En este informe se hace mención al hecho de que cada seis segundos en el mundo muere un niño de hambre. Sucede en el Cuerno de Africa, una de las regiones más pobres del universo donde el hambre es una amenaza constante, sobre todo en la parte sur de Etiopia. También Somalia es un país que necesita ser ayudado: por falta de agua han muerto 13 millones de seres humanos y miles de cabezas de ganado. En la región pakistana de Panyab las inundaciones están al orden del día, durante el pasado verano el río Indo ha salido de su cauce por la fuertes lluvias inundando enteros pueblos. Medio millón de niños han sido salvados del desnutrimiento y del espectro del hambre y seis millones han sido vacunados contro la poliomelites porque en esa área del continente esta terrible enfermedad infantil hace estragos.

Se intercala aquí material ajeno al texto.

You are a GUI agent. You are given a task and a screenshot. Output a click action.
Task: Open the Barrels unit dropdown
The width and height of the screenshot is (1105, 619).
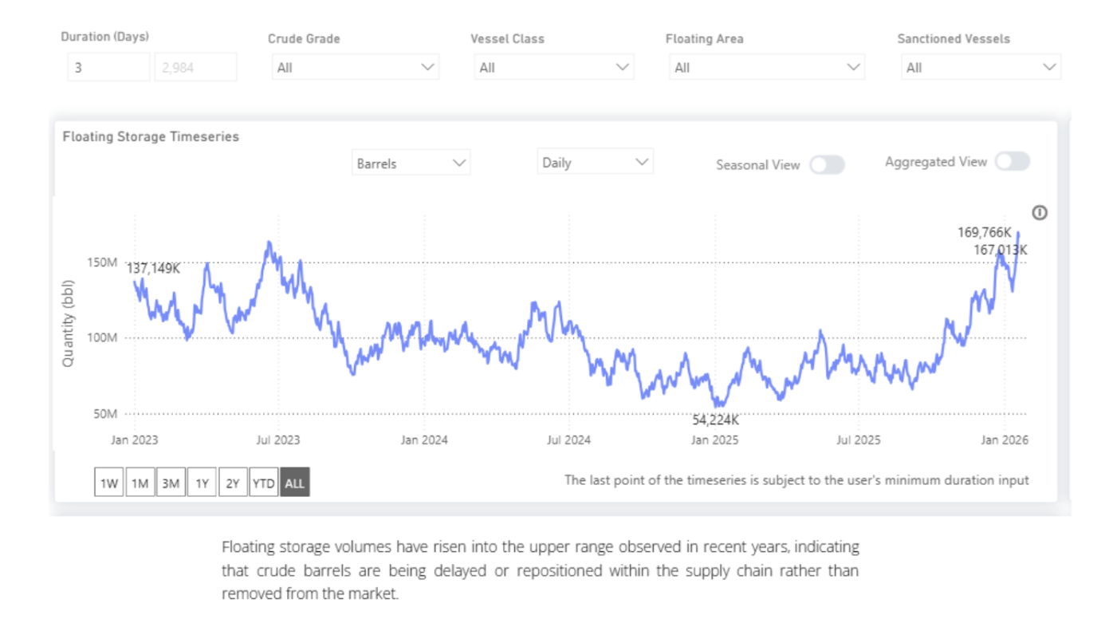411,163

En Corea del Norte la niñez padece hambre desde hacen muchos años y Sudán del Sur, que finalmente ha podido independizarse de Jartum, está lacerado por las guerras tribiales. Más de medio millón de personas han sido involucradas en enfrentamientos a lo largo de la línea fronteriza con la parte Norte del país.

Otra plaga del Continente Negro es la República Democrática del Congo, de modo particular la parte septentrional y oriental del país. La relación de UNICEF explica que el decenal conflicto militar ha provocado en los últimos meses la migración de casi dos millones de personas, la mitad son menores de edad y otros dos millones no frecuentan ni escuelas ni institutos de enseñanza y el riesgo es que puedan ser victimas de estupros por parte de soldados que infestan esas zonas desgracidas. En los primeros meses del pasado año, quince mil niños han sido hospitalizados despuès de haber sufrido violencias sexuales.

Podemos citar también a la República de Yemen, ensangrentada por una “primavera” que se ha convertido en una feroz guerra civil o la Costa de Marfil obligados a vivir en los campamentos de refugiados después de la violencia estallada a raíz de las elecciones del año 2010 y es imposible olvidarse de los niños sobrevivientes del terremoto de Haiti que están en peligro de ser contagiados por brotes de cólera.

El problema es que sólamente una parte de los mil millones de dólares que la organización de UNICEF destinará llegarán a destinación ya sea por motivos burocráticos, logísticos, militares o de otra índole y que sólo una parte de estos cien millones de niños podrán ser salvados del hambre y de las enfermedades. Es muy triste que esto ocurra porque los niños representan el futuro de la humanidad y del mundo.